The title of this book is misleading. It leads one to expect yet another volume on how to be a successful manager. But this turns out not to be the case. It is a wide-ranging look at the role of management research in contributing to an understanding of UK economic performance and, in particular, the UK's relatively poor record in productivity growth.
The work is the output of the Advanced Institute of Management Research (Aim), which was founded in 2002 by the Economic and Social Research Council and the Engineering and Physical Sciences Research Council. The aims of the institute are to develop UK-based world-class management research and to identify ways to enhance the competitiveness of the UK by means of management research. The focus is threefold: UK productivity and performance management; innovation; and the spread of best practice. The institute has more than 100 members who are researchers in UK business schools working collaboratively.
This volume has three lead authors and 14 contributors. It comprises some 12 chapters and an introduction. Unusually, no author attribution is given to any of the chapters.

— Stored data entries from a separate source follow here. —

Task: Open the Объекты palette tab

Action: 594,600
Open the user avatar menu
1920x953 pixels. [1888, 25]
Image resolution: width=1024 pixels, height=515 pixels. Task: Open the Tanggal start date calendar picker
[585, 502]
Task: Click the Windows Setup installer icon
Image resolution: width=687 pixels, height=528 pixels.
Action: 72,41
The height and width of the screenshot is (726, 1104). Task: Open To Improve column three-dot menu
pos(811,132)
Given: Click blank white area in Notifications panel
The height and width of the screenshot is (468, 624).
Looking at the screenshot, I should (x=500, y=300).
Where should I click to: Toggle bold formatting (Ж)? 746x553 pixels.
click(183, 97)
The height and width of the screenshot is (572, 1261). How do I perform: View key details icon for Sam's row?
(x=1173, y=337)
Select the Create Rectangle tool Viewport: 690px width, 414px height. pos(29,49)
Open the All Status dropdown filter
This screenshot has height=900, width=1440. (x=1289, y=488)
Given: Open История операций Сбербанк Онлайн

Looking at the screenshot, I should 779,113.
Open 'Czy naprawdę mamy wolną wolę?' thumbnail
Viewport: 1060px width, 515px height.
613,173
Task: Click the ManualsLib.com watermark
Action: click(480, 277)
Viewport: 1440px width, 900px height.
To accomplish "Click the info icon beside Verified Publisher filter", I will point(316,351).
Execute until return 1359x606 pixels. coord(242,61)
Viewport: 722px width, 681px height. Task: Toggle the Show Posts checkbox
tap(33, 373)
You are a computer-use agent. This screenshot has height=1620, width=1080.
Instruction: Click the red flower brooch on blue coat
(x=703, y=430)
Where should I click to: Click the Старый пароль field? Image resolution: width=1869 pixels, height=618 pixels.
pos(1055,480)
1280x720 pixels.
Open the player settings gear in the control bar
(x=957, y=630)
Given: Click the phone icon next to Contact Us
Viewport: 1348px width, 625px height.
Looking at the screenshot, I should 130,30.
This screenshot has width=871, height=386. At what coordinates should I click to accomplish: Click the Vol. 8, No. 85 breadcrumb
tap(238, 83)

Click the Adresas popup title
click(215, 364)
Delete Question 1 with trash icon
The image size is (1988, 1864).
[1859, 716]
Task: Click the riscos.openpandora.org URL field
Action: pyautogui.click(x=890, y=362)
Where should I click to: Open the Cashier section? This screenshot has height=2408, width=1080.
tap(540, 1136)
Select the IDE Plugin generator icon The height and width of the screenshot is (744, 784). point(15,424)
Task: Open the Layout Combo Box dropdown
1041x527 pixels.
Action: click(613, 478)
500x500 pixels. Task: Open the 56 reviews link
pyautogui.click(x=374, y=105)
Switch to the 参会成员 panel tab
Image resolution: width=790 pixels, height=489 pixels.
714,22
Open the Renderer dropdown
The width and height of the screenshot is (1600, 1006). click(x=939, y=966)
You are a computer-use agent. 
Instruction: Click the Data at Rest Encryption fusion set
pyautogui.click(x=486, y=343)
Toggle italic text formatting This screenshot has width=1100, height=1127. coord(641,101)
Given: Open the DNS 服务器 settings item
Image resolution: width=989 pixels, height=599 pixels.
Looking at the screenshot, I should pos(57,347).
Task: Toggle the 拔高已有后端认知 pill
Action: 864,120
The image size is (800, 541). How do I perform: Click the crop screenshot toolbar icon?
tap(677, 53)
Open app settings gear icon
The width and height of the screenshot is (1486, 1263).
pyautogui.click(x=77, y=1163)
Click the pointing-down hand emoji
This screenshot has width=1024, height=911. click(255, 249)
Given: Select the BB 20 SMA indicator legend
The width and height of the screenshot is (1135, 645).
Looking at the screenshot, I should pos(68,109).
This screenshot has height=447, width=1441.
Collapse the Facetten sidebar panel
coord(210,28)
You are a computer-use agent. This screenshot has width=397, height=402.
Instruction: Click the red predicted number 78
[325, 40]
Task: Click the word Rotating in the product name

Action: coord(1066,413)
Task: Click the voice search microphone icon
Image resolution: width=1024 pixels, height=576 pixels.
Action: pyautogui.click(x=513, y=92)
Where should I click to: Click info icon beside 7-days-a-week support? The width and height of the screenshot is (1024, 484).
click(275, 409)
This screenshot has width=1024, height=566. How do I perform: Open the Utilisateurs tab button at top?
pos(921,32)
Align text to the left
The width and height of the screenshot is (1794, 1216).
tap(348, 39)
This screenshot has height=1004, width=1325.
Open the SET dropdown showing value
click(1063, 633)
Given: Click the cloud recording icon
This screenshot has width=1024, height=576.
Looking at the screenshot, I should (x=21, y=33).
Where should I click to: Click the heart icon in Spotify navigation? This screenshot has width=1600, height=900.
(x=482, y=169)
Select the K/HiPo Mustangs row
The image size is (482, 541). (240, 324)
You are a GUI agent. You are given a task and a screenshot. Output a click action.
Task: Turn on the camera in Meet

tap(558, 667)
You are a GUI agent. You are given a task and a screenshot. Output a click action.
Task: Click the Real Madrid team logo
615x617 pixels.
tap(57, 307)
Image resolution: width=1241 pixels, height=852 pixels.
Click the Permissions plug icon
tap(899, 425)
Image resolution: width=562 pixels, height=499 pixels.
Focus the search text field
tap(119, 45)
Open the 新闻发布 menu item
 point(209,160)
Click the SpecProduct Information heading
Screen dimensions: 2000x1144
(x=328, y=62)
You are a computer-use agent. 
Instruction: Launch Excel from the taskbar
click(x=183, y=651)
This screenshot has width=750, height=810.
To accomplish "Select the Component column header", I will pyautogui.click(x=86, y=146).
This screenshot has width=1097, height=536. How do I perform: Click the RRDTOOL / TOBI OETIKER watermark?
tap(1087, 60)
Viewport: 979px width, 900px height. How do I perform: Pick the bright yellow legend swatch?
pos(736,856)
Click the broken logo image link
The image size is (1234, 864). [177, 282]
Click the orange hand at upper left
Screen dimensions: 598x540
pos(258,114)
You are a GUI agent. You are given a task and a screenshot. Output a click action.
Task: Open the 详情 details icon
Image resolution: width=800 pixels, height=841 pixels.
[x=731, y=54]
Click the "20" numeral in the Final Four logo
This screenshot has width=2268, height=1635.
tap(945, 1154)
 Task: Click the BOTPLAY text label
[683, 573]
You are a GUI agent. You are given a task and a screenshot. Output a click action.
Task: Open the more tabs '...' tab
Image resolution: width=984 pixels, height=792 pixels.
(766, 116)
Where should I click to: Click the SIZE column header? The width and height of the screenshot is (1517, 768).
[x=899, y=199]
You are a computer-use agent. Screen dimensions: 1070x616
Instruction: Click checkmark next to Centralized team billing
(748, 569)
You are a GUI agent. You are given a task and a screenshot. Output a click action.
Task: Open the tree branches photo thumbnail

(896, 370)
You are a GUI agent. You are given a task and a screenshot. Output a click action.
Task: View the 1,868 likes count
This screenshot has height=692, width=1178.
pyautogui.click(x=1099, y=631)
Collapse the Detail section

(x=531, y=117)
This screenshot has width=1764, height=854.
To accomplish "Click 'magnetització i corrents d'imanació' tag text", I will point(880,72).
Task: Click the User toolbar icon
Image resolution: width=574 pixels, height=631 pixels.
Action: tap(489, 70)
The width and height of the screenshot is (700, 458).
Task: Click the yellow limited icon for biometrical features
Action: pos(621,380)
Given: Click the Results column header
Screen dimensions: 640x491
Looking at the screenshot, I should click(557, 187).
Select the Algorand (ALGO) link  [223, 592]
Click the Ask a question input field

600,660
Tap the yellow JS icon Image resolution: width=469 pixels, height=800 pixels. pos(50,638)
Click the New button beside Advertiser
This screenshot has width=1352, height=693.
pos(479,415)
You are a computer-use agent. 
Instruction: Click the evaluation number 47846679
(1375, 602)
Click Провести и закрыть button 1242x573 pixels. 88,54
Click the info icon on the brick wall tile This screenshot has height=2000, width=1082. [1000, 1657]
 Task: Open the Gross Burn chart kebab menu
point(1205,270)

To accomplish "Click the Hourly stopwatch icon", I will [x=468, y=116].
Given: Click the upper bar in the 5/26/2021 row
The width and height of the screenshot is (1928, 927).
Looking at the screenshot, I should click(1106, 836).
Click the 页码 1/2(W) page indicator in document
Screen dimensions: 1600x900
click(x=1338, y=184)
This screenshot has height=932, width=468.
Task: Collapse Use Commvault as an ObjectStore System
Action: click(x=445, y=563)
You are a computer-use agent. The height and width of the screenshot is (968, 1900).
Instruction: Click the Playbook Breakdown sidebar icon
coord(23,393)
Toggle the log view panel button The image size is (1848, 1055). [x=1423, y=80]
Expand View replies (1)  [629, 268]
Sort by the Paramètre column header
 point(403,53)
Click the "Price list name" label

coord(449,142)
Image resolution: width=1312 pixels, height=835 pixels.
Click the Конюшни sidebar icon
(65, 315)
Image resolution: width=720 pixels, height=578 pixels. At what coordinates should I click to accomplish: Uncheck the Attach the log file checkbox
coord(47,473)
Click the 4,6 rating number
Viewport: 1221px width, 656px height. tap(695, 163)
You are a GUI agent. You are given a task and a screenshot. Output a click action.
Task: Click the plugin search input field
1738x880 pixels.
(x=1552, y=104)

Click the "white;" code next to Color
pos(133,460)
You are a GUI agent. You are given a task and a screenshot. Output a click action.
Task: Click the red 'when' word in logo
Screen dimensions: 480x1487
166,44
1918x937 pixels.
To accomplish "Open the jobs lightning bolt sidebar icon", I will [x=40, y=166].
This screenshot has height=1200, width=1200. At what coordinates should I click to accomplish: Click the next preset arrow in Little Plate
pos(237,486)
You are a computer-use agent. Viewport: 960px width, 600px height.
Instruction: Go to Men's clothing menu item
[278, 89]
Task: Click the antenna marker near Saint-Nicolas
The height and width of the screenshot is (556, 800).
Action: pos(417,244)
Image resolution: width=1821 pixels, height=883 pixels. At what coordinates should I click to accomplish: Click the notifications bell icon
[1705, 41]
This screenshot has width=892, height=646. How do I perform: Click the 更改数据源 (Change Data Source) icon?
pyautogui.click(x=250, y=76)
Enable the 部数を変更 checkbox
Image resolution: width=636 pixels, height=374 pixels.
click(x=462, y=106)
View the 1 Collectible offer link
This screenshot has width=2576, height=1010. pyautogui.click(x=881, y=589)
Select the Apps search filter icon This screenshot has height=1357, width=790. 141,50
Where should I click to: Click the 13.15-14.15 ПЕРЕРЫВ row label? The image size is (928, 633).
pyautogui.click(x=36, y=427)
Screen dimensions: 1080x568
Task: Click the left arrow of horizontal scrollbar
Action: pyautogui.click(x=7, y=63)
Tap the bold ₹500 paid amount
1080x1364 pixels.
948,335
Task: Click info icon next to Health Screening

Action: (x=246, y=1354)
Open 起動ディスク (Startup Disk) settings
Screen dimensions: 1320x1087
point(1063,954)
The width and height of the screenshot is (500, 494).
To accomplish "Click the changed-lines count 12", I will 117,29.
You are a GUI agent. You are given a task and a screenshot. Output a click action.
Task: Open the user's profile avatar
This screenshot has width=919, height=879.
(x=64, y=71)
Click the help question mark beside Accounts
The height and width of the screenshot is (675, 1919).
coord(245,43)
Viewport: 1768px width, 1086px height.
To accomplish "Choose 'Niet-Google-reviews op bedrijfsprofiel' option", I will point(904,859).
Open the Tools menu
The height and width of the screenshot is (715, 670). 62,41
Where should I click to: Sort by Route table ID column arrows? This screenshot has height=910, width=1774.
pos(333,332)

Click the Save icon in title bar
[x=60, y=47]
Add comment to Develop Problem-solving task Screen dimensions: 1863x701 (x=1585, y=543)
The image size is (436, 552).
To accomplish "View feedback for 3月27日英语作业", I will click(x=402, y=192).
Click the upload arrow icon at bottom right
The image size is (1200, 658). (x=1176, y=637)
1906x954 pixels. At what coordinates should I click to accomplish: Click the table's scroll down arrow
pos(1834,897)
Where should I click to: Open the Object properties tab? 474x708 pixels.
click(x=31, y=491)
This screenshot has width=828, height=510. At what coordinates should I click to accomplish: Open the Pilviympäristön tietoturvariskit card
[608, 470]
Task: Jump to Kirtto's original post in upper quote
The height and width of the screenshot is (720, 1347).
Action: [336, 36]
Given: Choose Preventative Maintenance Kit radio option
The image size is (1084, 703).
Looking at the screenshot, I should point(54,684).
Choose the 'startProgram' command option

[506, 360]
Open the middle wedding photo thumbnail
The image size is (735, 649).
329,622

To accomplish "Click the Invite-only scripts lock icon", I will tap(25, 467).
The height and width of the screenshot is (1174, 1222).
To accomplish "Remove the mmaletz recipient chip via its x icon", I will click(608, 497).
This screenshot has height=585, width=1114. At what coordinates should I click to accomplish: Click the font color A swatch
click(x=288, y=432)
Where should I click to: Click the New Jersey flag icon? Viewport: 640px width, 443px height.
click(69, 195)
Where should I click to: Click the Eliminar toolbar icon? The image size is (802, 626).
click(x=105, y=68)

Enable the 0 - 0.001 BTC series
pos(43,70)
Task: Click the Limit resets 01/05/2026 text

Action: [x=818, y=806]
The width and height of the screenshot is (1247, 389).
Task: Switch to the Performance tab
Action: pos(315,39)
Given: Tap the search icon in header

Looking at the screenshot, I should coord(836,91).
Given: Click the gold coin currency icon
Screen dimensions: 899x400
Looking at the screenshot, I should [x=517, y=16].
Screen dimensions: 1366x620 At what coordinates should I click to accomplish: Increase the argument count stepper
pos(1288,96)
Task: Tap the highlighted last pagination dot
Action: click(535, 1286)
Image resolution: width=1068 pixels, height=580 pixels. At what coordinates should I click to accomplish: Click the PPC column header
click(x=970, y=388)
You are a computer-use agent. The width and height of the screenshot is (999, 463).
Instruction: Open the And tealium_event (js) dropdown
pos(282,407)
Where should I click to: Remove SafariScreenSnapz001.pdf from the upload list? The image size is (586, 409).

Part one is devoted to setting the scene. The first chapter, "Making a difference", sets out the main thesis. It argues that, in most cases, managers do not make a great deal of difference. "Of course, managing efficiently and delivering good customer service are important - but managing continuity is not the same as making a difference. And it is change, not continuity, that is needed." What is required is for firms to find more ways to add value and operate at the higher end of markets. UK managers need to "take up the challenge of making the exceptional commonplace".
The second chapter reviews some of the familiar evidence relating to the UK's relative economic performance. The following chapters are then designed to provide some insights into how managers might respond to the challenge by drawing on different fields of research in business and management.
Part two is about "building blocks", which are identified as strategy, employment relations and innovation.
Part three, which is enigmatically titled "The reflective practitioner", consists of a set of essays, rather arbitrarily chosen, that fail to follow the line of an argument. The topics are as diverse as adopting best practice, organisational learning, decision-making and co-operating across boundaries. If these, then why not process engineering, financial control, organisation design, managing information systems or other important elements in managerial work?
The concluding chapter, "Taking the first steps", sets out what is involved in exceptional management. First, it involves breaking out of the "business as usual" mindset and being much more ready to challenge "the way things are done around here". Second, it calls for a management style that encourages employee participation and involvement. Third, managers must learn to see performance management less as a control system and more as a vehicle for learning and to balance the focus on financial measures with non-financial ones. This leads naturally to the need to champion a learning environment and ends with the call for managers to act as role models by getting actively involved in designing and implementing innovative processes. However, this is all well-tilled soil.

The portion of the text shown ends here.